_WHAT IS EXPECTED_
Would you retype exactly the lines from the one holding "Task: Open the Aditya Sharma display name" through the last line of the listing, and only those, without pictures?

_DATA IN THIS EXERCISE_
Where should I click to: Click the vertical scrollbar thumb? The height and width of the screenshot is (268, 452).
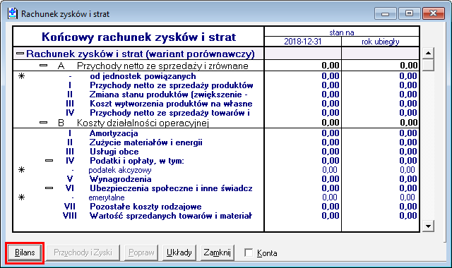[x=428, y=64]
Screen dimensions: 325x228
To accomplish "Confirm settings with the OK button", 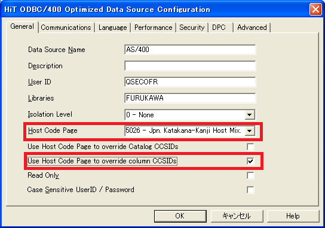I will tap(180, 216).
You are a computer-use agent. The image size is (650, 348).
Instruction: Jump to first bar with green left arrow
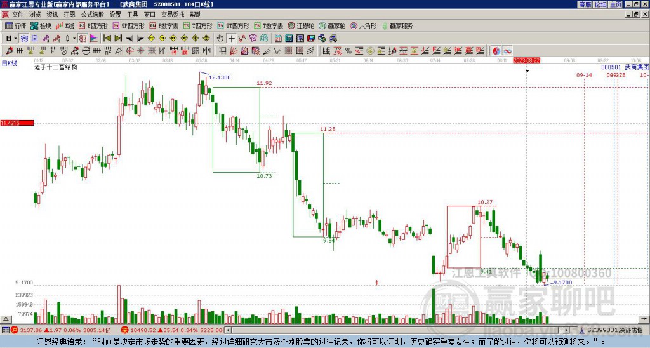pos(107,38)
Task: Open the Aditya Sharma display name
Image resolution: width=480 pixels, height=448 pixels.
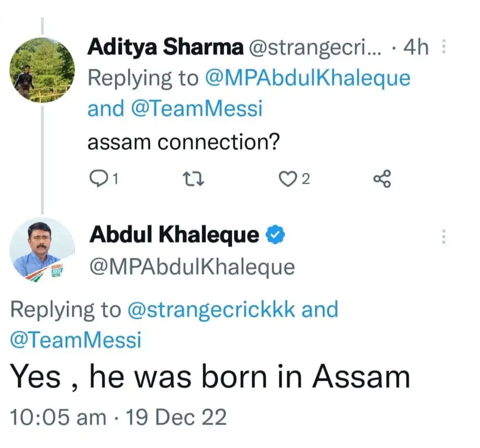Action: (165, 47)
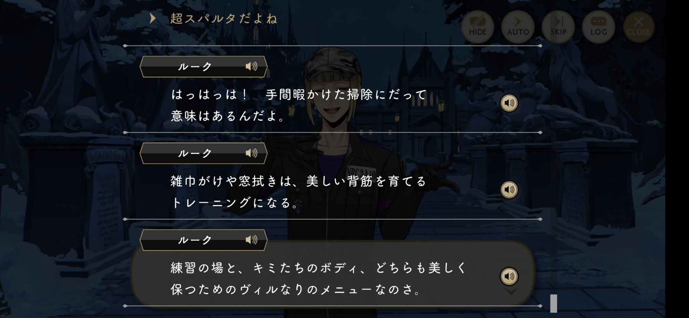
Task: Click the down chevron under the last voice icon
Action: point(511,292)
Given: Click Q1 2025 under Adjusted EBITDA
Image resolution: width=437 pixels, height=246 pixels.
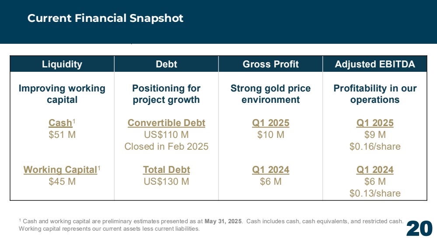Looking at the screenshot, I should point(375,123).
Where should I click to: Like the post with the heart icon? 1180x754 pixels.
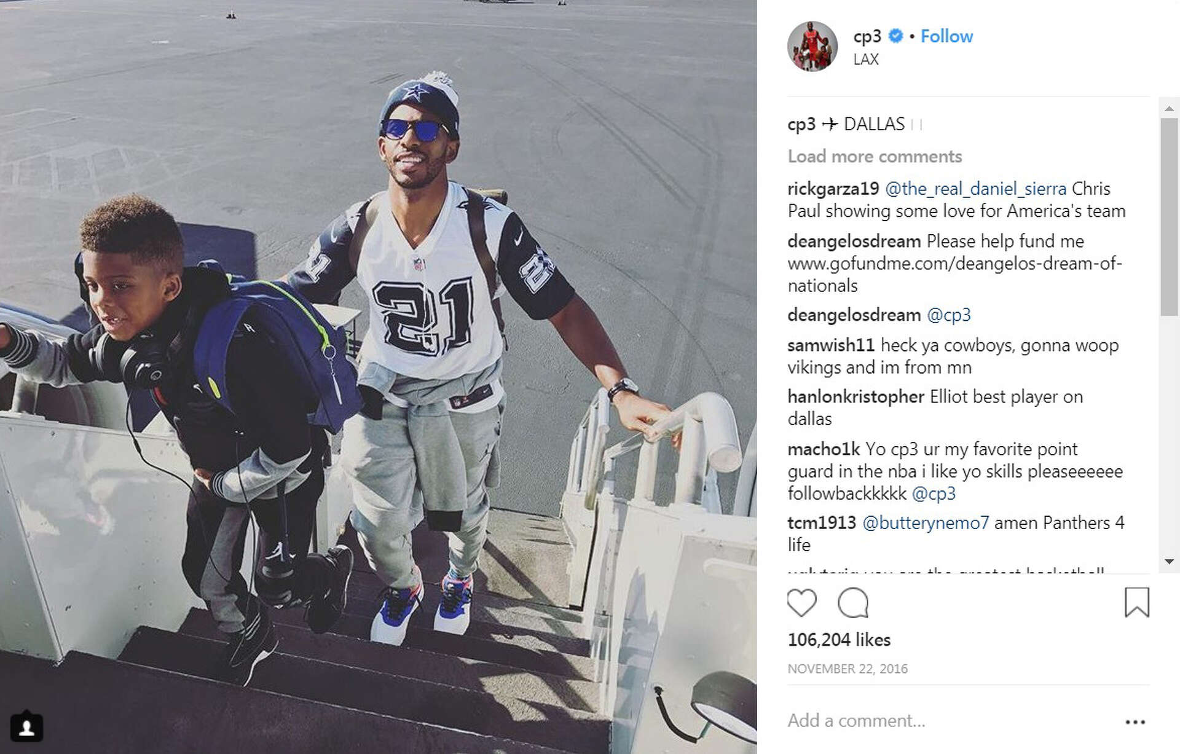(801, 603)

_EXERCISE RESPONSE_
Task: Open the Aditya Sharma display name
Image resolution: width=480 pixels, height=448 pixels.
Action: (165, 47)
Task: Click the down chevron under the last voice icon
Action: point(511,292)
Given: Click Q1 2025 under Adjusted EBITDA
Image resolution: width=437 pixels, height=246 pixels.
Looking at the screenshot, I should point(375,123).
Where should I click to: Like the post with the heart icon? 1180x754 pixels.
(801, 603)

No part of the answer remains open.